Read the full detailed analysis:
Project Report
Project Presentation

View live demo:
eCall Real-Time Prediction Dashboard (hosted by @gabegagster)

🏗️ Repository Structure

├── ETL/               # Modularized pipeline merging yearly tables (characteristics, locations, vehicles, users)
├── dashboard/         # Real-time Streamlit dashboard
├── data/              # Dataset in different preprocessing stages and final training/testing sets
├── documents/         # Project report and presentation
├── exploration/       # Notebooks for EDA and Clustering (K-Prototypes)
├── models/            # Training scripts for CatBoost, Balanced Random Forest, and Ridge
└── .gitignore         # Git ignore configuration

📊 Dataset & Feature Engineering

We utilized the ONISR "Bulletins d’Analyse des Accidents Corporels" (BAAC) dataset (2019-2023), processing over 600,000 records.
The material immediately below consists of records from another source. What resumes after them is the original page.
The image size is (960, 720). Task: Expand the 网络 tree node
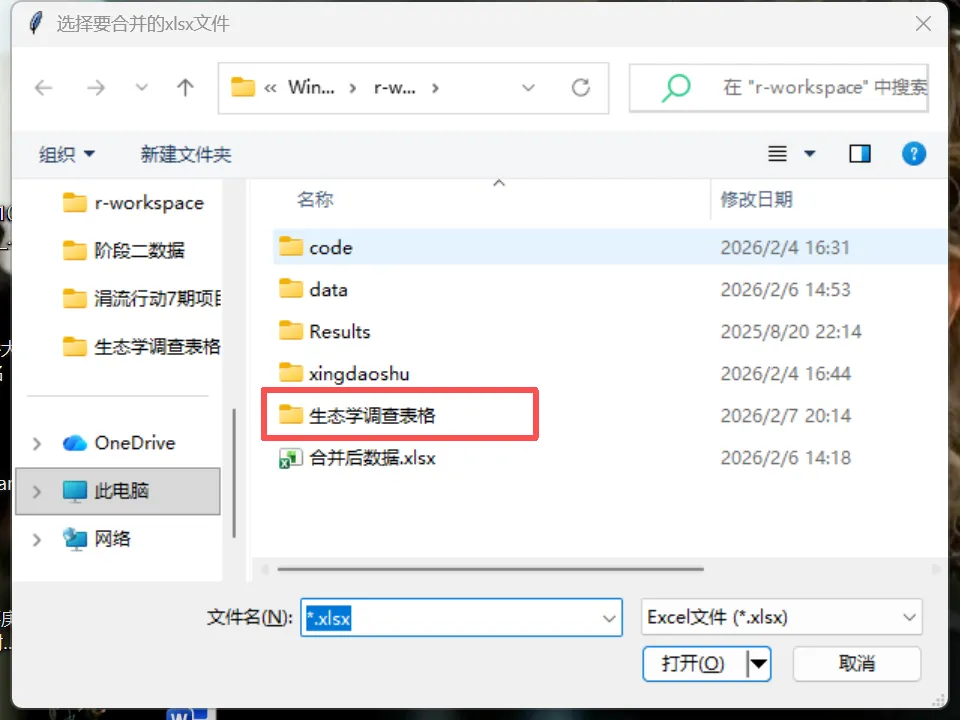coord(37,539)
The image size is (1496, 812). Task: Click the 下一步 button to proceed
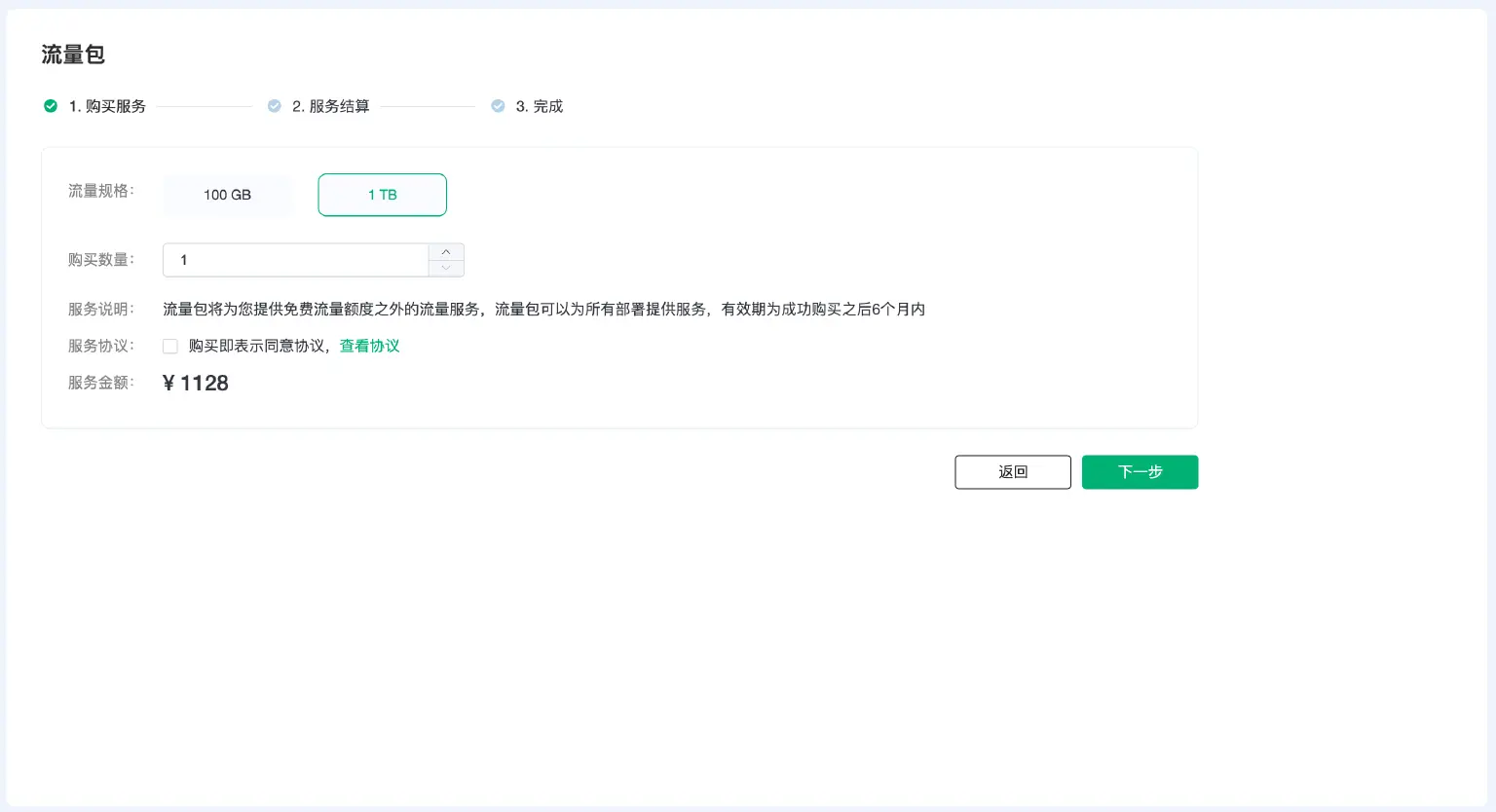(x=1140, y=471)
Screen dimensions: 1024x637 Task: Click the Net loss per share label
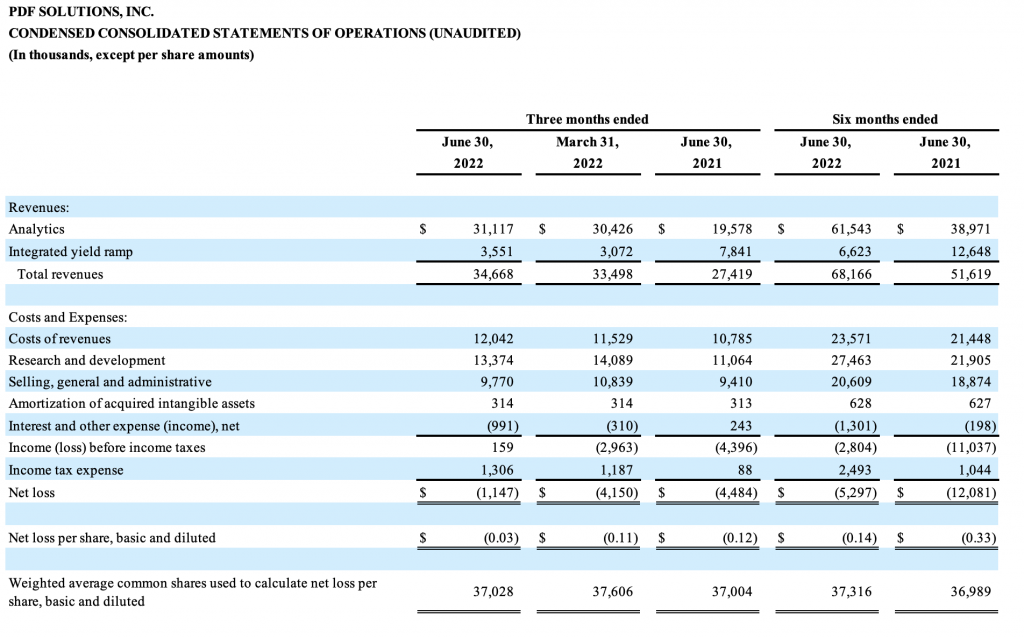(112, 538)
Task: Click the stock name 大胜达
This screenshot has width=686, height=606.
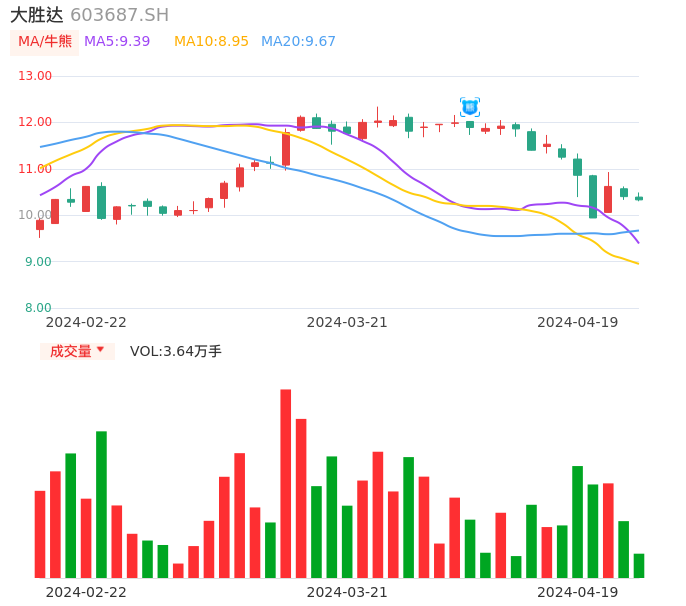Action: point(37,15)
The final unit of analysis is the individual user.

Key Engineering Challenges

To convert raw database dumps into a model-ready format, we implemented complex preprocessing logic:

• Vehicle Antagonist Resolution: In multi-vehicle accidents, we developed an algorithm to identify the specific "opposing" vehicle (antagonist) that caused the injury, calculating an impact_delta based on the mass difference between vehicles (e.g., bicycle vs. heavy goods vehicle).
• Location Deduplication: Implemented a completeness_score to resolve duplicate location entries, prioritizing records with rich metadata (road category, speed limit).
• Road Complexity Index: A composite score (0-10) aggregating intersection type, lane count, and traffic regime to quantify environmental risk.
• Cyclical Time Features: sine/cosine transformations for hours and months to capture temporal patterns.

🚀 Methodology

The project follows the CRISP-DM lifecycle, focusing on handling the significant class imbalance (only 16% severe injuries).

1. Clustering (Accident Personas)

We used K-Prototypes (handling mixed categorical/numerical data) to identify 5 distinct accident personas, such as:

• Cluster 1: Night-time accidents involving young adults (18-30) in low visibility.
• Cluster 3: High-complexity urban intersection accidents.

2. Classification Models

We evaluated three distinct architectures against a speed-limit baseline:

1. Ridge Classifier (RC): A linear baseline with L2 regularization and random undersampling.
2. Balanced Random Forest (BRF): An ensemble method that undersamples the majority class during bootstrapping.
3. CatBoost (CB): A gradient boosting algorithm chosen for its native handling of high-cardinality categorical features.

🏆 Results

CatBoost was selected as the optimal model, achieving the highest F1-Macro score and Cohen's Kappa.

Model	Precision (Severe)	Recall (Severe)	F1-Macro
CatBoost	0.46	0.73	0.66
Balanced RF	0.47	0.70	0.66
Ridge Classifier	0.40	0.77	0.61
Baseline	0.16	0.08	0.33

• Critical Success: The system successfully identifies ~96% of severe cases as at least injured, meeting the primary safety objective of not missing critical cases.
• Key Predictors: The most important features identified were mobile_obstacle_struck, impact_delta, and type_of_collision.

🛠️ Getting Started

Prerequisites

• Python 3.8+
• pip

Installation & Usage

This project is built to run as a dashboard application.

Clone the repository:

git clone https://github.com/Humble2782/Data_Mining_I_Project

Install the dependencies:
Navigate to the dashboard folder and run the application. Dependencies should be installed from this directory.

cd Data_Mining_I_Project/dashboard
pip install -r requirements.txt

Run the application:

streamlit run app.py

👥 Authors

Team Member	Role	Responsibilities
Gabriel Himmelein	Technical Lead	• Preprocessing pipeline architecture • Deployment & Streamlit dashboard • Project coordination
David Cebulla	Lead ML Engineer	• Data integration (merging) • Lead model training
Lukas Ott	Data Engineer	• Handling missing data (imputation) • Clustering analysis
Aaron Niemesch	ML Engineer	• Model training • Project reporting & documentation
Artur Loreit	Data Analyst	• Use case definition • Exploratory Data Analysis (EDA) • Project presentation

Submitted to the Data and Web Science Group at the University of Mannheim.

📄 License

This project is licensed under the MIT License.